Exercises:
A - In the security sector reform text, what anniversary does the session coincide with?
B - Using the security sector reform text, explain why Mozambique's representative wants more civil society participation, especially by women and youth.

Text provided:
★ ★ ★ ★ ★ ★ ★
BANKOLE ADEOYE, Commissioner for Political Affairs, Peace and Security of the African Union, said today’s session is very important to the Union and timely as it coincides with the tenth anniversary of the adoption of the bloc’s Security Sector Reform Framework. Security sector reform is a key component of the African Union’s efforts to silence the guns and achieve peace. For a continent affected by consistent conflict, the framework is a key component as the Union works to achieve resilience and peace dividends. The 2016 African Union Master Roadmap of Practical Steps to Silence the Guns in Africa, by the year 2030, acknowledges the challenges to develop an African defence and security sector that is professional and disciplined with balanced civilian oversight and control.
He noted several core principles of the African Union Security Sector Reform Policy Framework, which align with the United Nations framework. These principles include African solidarity and partnership; regional integration; national ownership and national commitment; and expanding security sector reform as a larger approach for peace that includes the role of women. The current United Nations report provides an overview of the security sector reform landscape. It inspired the African Union Commission to begin a critical analysis on concrete outcomes. Member States continue to face challenges when demonstrating reform, such as inadequate resources and competing Government challenges. At the regional level, the Union partners with African mechanisms on conflict prevention and through a knowledge-based regional partnership. He assured the United Nations that the African Union remains a steadfast partner. It is committed to mainstreaming security sector reforms and working methods in all its endeavours. It is working with regional organizations. It looks forward to finding ways to deepen coordination and collaboration.
PEDRO COMISSÁRIO AFONSO (Mozambique), Security Council President for the month, speaking in his national capacity and noting the complexity of the security sector reform process, underscored the importance of State ownership in defining strategies and priorities. New challenges to peace and security, such as climate change, cyberthreats and terrorism, require a shift in the security sector response, he said, calling for reinforced complementarities through cooperation and partnership at the national, regional and international levels. He emphasized the importance of improving civil society participation, especially women and youth, noting that they can play an important role as key transformative agents for the prevention and resolution of conflicts at the local level. Reforms implemented through national dialogue, wide consultations and participation by various actors are likely to be more successful. In that regard, it is vital to understand the political and economic role of institutions, dynamics of power-sharing, resource distribution, local culture and formal legislation that govern society, he said.
★ ★ ★ ★ ★ ★ ★
Provided material:
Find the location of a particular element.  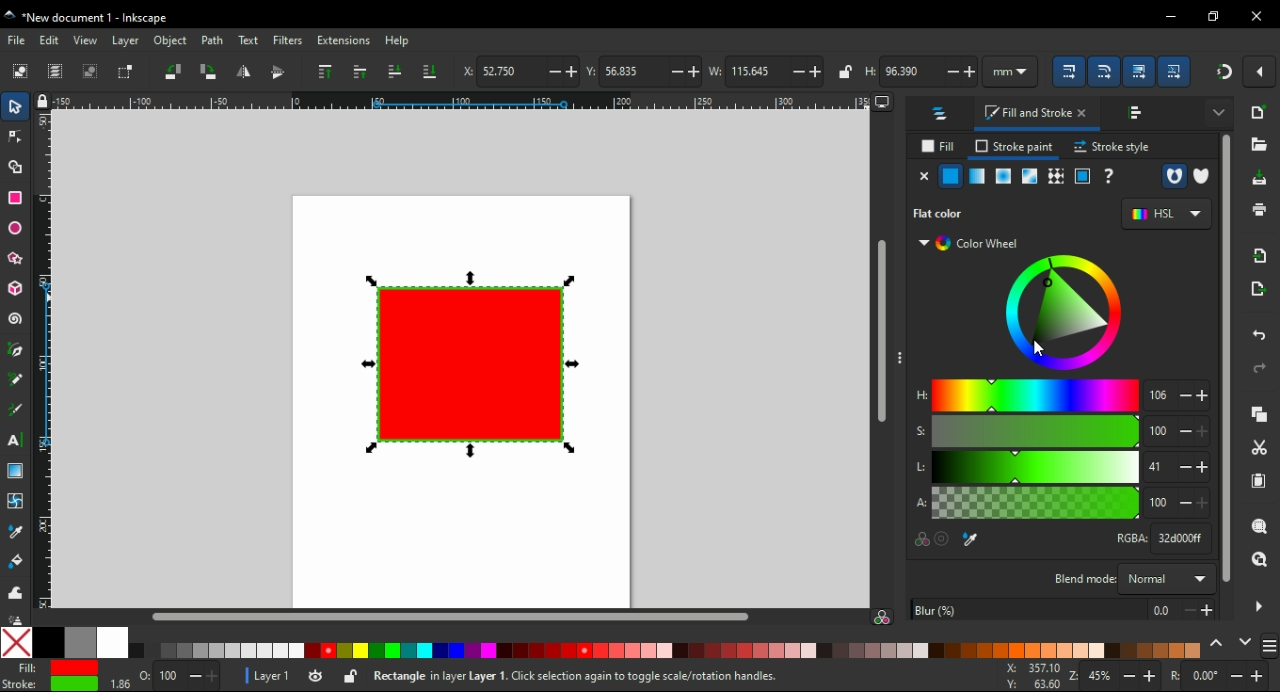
★ ★ ★ ★ ★ ★ ★
Solutions to the tasks:
A - The tenth anniversary of the adoption of the African Union's Security Sector Reform Framework.

B - He says women and youth can play an important role as key transformative agents for preventing and resolving conflicts at the local level. He adds that reforms carried out through national dialogue, wide consultations and participation by various actors are more likely to succeed.